= TASK DETAILS =
All of the data must be returned exactly as given.

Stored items

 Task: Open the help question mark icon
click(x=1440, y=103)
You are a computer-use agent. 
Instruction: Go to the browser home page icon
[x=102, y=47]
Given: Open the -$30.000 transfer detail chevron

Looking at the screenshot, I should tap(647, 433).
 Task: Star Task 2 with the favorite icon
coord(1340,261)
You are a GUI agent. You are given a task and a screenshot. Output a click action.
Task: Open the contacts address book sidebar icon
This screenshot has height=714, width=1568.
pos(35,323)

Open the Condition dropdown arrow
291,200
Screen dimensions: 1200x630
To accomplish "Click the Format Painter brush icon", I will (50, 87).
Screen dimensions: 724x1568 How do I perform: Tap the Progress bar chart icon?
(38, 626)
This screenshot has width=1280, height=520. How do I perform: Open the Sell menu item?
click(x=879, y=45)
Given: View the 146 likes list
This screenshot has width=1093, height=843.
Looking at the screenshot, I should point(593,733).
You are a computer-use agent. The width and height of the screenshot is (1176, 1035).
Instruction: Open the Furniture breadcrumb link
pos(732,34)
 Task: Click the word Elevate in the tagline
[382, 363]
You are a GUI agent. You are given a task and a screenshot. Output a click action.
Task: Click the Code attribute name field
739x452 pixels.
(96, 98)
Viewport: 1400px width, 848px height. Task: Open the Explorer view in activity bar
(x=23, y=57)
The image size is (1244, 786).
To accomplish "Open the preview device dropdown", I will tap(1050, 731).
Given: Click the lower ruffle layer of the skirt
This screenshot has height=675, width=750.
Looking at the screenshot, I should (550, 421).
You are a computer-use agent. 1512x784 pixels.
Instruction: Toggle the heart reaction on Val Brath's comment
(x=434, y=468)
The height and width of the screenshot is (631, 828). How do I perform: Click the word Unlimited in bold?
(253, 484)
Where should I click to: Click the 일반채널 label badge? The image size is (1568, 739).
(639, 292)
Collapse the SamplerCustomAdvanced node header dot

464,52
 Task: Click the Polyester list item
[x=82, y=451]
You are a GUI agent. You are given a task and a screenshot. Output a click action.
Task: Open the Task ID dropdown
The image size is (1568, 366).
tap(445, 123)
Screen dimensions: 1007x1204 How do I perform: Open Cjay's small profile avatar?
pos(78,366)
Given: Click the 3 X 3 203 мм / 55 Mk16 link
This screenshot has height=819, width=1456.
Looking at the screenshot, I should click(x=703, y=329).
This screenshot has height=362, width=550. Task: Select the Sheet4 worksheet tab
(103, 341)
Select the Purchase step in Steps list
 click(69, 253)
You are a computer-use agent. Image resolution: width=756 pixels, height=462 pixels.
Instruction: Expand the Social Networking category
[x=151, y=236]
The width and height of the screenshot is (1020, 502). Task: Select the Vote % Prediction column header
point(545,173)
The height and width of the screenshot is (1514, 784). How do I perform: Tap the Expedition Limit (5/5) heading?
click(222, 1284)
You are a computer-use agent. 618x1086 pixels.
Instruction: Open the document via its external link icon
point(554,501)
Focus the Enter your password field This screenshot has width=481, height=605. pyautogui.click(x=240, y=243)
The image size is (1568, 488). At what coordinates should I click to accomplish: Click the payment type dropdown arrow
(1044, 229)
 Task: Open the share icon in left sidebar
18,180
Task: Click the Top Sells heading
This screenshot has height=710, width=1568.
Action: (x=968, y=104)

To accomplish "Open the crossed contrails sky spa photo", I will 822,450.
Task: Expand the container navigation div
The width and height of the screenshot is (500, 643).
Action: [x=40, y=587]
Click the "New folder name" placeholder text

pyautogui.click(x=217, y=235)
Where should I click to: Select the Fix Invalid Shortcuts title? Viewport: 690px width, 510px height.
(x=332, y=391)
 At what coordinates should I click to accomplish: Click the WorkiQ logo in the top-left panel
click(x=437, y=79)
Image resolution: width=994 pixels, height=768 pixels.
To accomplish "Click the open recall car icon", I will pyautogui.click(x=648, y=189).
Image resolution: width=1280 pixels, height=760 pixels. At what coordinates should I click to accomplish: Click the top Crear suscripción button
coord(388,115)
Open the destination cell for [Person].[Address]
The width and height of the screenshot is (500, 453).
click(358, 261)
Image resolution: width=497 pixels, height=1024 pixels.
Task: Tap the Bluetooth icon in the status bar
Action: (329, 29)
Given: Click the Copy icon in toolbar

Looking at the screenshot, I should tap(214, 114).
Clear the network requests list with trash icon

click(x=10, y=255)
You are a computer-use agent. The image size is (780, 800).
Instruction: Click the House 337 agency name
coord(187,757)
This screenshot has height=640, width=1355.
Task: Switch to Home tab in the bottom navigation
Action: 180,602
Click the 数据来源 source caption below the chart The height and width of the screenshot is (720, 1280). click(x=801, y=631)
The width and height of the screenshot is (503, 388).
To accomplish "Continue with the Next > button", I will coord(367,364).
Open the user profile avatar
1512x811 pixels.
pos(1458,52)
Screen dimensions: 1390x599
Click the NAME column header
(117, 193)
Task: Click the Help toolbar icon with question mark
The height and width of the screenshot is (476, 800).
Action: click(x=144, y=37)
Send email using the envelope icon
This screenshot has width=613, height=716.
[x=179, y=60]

= SOLUTION FOR THIS TASK =
 Task: Open the help question mark icon
click(x=1440, y=103)
You are a computer-use agent. 
Instruction: Go to the browser home page icon
[x=102, y=47]
Given: Open the -$30.000 transfer detail chevron

Looking at the screenshot, I should tap(647, 433).
 Task: Star Task 2 with the favorite icon
coord(1340,261)
You are a GUI agent. You are given a task and a screenshot. Output a click action.
Task: Open the contacts address book sidebar icon
This screenshot has height=714, width=1568.
pos(35,323)

Open the Condition dropdown arrow
291,200
Screen dimensions: 1200x630
To accomplish "Click the Format Painter brush icon", I will (50, 87).
Screen dimensions: 724x1568 How do I perform: Tap the Progress bar chart icon?
(38, 626)
This screenshot has width=1280, height=520. How do I perform: Open the Sell menu item?
click(x=879, y=45)
Given: View the 146 likes list
This screenshot has width=1093, height=843.
Looking at the screenshot, I should point(593,733).
You are a computer-use agent. The width and height of the screenshot is (1176, 1035).
Instruction: Open the Furniture breadcrumb link
pos(732,34)
 Task: Click the word Elevate in the tagline
[382, 363]
You are a GUI agent. You are given a task and a screenshot. Output a click action.
Task: Click the Code attribute name field
739x452 pixels.
(96, 98)
Viewport: 1400px width, 848px height. Task: Open the Explorer view in activity bar
(x=23, y=57)
The image size is (1244, 786).
To accomplish "Open the preview device dropdown", I will tap(1050, 731).
Given: Click the lower ruffle layer of the skirt
This screenshot has height=675, width=750.
Looking at the screenshot, I should (550, 421).
You are a computer-use agent. 1512x784 pixels.
Instruction: Toggle the heart reaction on Val Brath's comment
(x=434, y=468)
The height and width of the screenshot is (631, 828). How do I perform: Click the word Unlimited in bold?
(253, 484)
Where should I click to: Click the 일반채널 label badge? The image size is (1568, 739).
(639, 292)
Collapse the SamplerCustomAdvanced node header dot

464,52
 Task: Click the Polyester list item
[x=82, y=451]
You are a GUI agent. You are given a task and a screenshot. Output a click action.
Task: Open the Task ID dropdown
The image size is (1568, 366).
tap(445, 123)
Screen dimensions: 1007x1204 How do I perform: Open Cjay's small profile avatar?
pos(78,366)
Given: Click the 3 X 3 203 мм / 55 Mk16 link
This screenshot has height=819, width=1456.
Looking at the screenshot, I should click(x=703, y=329).
This screenshot has height=362, width=550. Task: Select the Sheet4 worksheet tab
(103, 341)
Select the Purchase step in Steps list
 click(69, 253)
You are a computer-use agent. Image resolution: width=756 pixels, height=462 pixels.
Instruction: Expand the Social Networking category
[x=151, y=236]
The width and height of the screenshot is (1020, 502). Task: Select the Vote % Prediction column header
point(545,173)
The height and width of the screenshot is (1514, 784). How do I perform: Tap the Expedition Limit (5/5) heading?
click(222, 1284)
You are a computer-use agent. 618x1086 pixels.
Instruction: Open the document via its external link icon
point(554,501)
Focus the Enter your password field This screenshot has width=481, height=605. pyautogui.click(x=240, y=243)
The image size is (1568, 488). At what coordinates should I click to accomplish: Click the payment type dropdown arrow
(1044, 229)
 Task: Open the share icon in left sidebar
18,180
Task: Click the Top Sells heading
This screenshot has height=710, width=1568.
Action: (x=968, y=104)

To accomplish "Open the crossed contrails sky spa photo", I will 822,450.
Task: Expand the container navigation div
The width and height of the screenshot is (500, 643).
Action: [x=40, y=587]
Click the "New folder name" placeholder text

pyautogui.click(x=217, y=235)
Where should I click to: Select the Fix Invalid Shortcuts title? Viewport: 690px width, 510px height.
(x=332, y=391)
 At what coordinates should I click to accomplish: Click the WorkiQ logo in the top-left panel
click(x=437, y=79)
Image resolution: width=994 pixels, height=768 pixels.
To accomplish "Click the open recall car icon", I will pyautogui.click(x=648, y=189).
Image resolution: width=1280 pixels, height=760 pixels. At what coordinates should I click to accomplish: Click the top Crear suscripción button
coord(388,115)
Open the destination cell for [Person].[Address]
The width and height of the screenshot is (500, 453).
click(358, 261)
Image resolution: width=497 pixels, height=1024 pixels.
Task: Tap the Bluetooth icon in the status bar
Action: (329, 29)
Given: Click the Copy icon in toolbar

Looking at the screenshot, I should tap(214, 114).
Clear the network requests list with trash icon

click(x=10, y=255)
You are a computer-use agent. The image size is (780, 800).
Instruction: Click the House 337 agency name
coord(187,757)
This screenshot has height=640, width=1355.
Task: Switch to Home tab in the bottom navigation
Action: 180,602
Click the 数据来源 source caption below the chart The height and width of the screenshot is (720, 1280). click(x=801, y=631)
The width and height of the screenshot is (503, 388).
To accomplish "Continue with the Next > button", I will coord(367,364).
Open the user profile avatar
1512x811 pixels.
pos(1458,52)
Screen dimensions: 1390x599
Click the NAME column header
(117, 193)
Task: Click the Help toolbar icon with question mark
The height and width of the screenshot is (476, 800).
Action: click(x=144, y=37)
Send email using the envelope icon
This screenshot has width=613, height=716.
[x=179, y=60]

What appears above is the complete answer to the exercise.